Stock market indicators are back at extreme or practically extreme levels, suggesting that a topping process is underway. These metrics tend to be confirmed by the “upgrades” to tech stocks now being announced by the major investment banking firms. The latest “even higher” price targets are a clue for those who study markets closely.
Such indicators often seem to go against the grain of the investment news headlines of the day and that’s what makes them valuable. They have a built-in contrary vibe when levels like this are reached, and the denial about their meaning is often heavy duty. Take a look at these charts.
Stock Market Extreme Indicators
Here is the point-and-figure chart for the Volatility Index:
It’s known among market participants as “the fear index” because it tends to rise when investors decide to unload stocks when there’s something about the economy or the world that seems troubling.
It tends to fall — as it has recently — when investors feel comfortable enough to keep buying stocks. That inflation seems to be cooling is the likely explanation for the remarkably low level right now of the Volatility Index, a level often associated with market highs.

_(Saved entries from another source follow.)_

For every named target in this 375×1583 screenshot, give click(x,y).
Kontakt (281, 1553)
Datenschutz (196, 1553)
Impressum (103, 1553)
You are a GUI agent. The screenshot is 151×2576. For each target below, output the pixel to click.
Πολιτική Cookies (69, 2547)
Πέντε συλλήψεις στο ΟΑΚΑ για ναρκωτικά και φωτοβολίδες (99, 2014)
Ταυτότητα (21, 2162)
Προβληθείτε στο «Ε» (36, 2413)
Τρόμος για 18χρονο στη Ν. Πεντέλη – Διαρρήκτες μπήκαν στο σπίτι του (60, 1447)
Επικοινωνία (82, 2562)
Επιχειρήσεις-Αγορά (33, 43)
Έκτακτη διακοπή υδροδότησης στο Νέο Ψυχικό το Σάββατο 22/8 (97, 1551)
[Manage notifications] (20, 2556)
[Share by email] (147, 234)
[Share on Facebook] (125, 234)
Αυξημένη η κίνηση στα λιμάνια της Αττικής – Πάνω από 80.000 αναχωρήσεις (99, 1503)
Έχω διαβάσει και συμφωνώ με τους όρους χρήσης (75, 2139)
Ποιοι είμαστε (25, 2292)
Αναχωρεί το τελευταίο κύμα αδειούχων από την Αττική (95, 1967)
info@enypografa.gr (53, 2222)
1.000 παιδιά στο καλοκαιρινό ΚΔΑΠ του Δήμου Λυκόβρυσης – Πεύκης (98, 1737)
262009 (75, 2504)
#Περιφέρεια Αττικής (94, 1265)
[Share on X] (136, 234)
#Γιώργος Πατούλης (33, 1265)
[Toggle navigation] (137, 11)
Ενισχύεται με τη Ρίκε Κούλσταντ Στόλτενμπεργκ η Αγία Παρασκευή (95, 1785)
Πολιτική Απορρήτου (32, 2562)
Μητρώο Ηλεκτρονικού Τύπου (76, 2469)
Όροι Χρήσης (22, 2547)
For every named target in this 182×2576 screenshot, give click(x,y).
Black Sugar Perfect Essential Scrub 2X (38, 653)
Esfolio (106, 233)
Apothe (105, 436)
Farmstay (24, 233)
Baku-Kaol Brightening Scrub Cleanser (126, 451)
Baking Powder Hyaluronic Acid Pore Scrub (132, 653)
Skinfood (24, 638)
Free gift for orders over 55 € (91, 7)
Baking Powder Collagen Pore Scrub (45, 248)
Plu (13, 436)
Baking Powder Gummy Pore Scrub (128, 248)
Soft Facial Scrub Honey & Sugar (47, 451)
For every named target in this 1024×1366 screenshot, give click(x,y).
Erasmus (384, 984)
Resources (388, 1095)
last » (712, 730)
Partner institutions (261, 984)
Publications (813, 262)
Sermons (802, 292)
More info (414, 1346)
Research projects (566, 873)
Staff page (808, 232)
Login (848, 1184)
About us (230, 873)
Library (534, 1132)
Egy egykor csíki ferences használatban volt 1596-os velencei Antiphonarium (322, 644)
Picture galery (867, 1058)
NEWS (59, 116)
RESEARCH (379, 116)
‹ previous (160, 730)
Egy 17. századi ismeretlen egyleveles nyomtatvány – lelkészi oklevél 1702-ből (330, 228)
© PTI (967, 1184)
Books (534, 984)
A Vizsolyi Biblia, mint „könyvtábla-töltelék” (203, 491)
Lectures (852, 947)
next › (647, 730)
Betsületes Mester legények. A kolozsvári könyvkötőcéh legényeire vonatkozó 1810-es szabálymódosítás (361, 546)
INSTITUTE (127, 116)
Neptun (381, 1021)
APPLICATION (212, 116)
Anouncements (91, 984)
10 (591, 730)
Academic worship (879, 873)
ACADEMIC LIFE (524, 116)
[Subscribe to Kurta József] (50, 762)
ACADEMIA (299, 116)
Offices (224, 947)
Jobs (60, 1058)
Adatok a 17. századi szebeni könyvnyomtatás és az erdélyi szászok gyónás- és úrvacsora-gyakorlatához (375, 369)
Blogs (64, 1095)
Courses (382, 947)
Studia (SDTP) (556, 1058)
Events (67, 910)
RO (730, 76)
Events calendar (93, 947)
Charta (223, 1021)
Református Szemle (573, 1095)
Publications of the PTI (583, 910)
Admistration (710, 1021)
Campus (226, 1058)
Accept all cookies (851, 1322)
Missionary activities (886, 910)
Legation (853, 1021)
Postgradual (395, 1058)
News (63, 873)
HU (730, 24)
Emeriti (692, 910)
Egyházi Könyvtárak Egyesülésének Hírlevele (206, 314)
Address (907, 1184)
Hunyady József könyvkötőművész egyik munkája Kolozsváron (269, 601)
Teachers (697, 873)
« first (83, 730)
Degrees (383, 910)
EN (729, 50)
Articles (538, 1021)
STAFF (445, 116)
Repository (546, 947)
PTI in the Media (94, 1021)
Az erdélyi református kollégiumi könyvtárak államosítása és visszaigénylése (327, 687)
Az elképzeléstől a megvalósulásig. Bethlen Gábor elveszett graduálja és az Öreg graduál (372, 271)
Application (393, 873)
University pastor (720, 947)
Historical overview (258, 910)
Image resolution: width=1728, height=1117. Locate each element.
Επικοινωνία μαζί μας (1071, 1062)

Here’s the point-and-figure chart for the CBOE Equity Put/Call Index:
Calls are bets that equities will go up in price. Puts are bets that they’ll go down in price. This put/call ratio is now at very low levels, indicating that investors are buying more calls and not so many puts.
In other words, the general sense is that stocks will continue to rise and there’s not that much to worry about. Similar to the Volatility Index, when the put/call ratio gets this low, it can be a sign that stock market lows are in place or close to it.
Here’s the S&P 500 Bullish Percent Index point-and-figure chart:
The chart represents the percentage of stocks in bullish point-and-figure patterns: the low end of the range, seen in mid-to-late 2022, is 12%. The high end of the range is 82% in mid-2021. Right now, it’s at just under 80%, the previous high for 2023 and 2022.
That it’s sitting at the high end of the range suggests an amount of bullishness typically associated with market tops. It’s an imperfect measure, certainly — that’s why it’s important to consider it along with the other factors.
This is the point-and-figure chart for the Nasdaq 100 bullish percent index:
At 80% of index stocks with point-and-figure bullish patterns, it’s up there in the high end of the range. Note that in mid-2022, the low was just 10%, so Nasdaq-100 components, taken as a whole, have come a long way. To be sure, this one could become even more extreme given the extraordinary strength in the tech sector.
The Dow Jones Industrial Average bullish percent point-and-figure chart looks this way:
It’s risen to the upper end of the range but not with the power of the Nasdaq-100 stocks. Dow components could be catching up in “the rally is broadening out” sense, but that remains to be seen.
The CBOE 3-Month US Treasury Yield point-and-figure chart is here:
It’s not a stock index but interest rate levels are definitely related to the performance of equities. The chart shows basis points: the yield is up there at 5.248% and it’s broken above a long-term downtrend line. To be bullish for stock markets, this yield would need to be coming back down to earth, eventually. Maybe it will.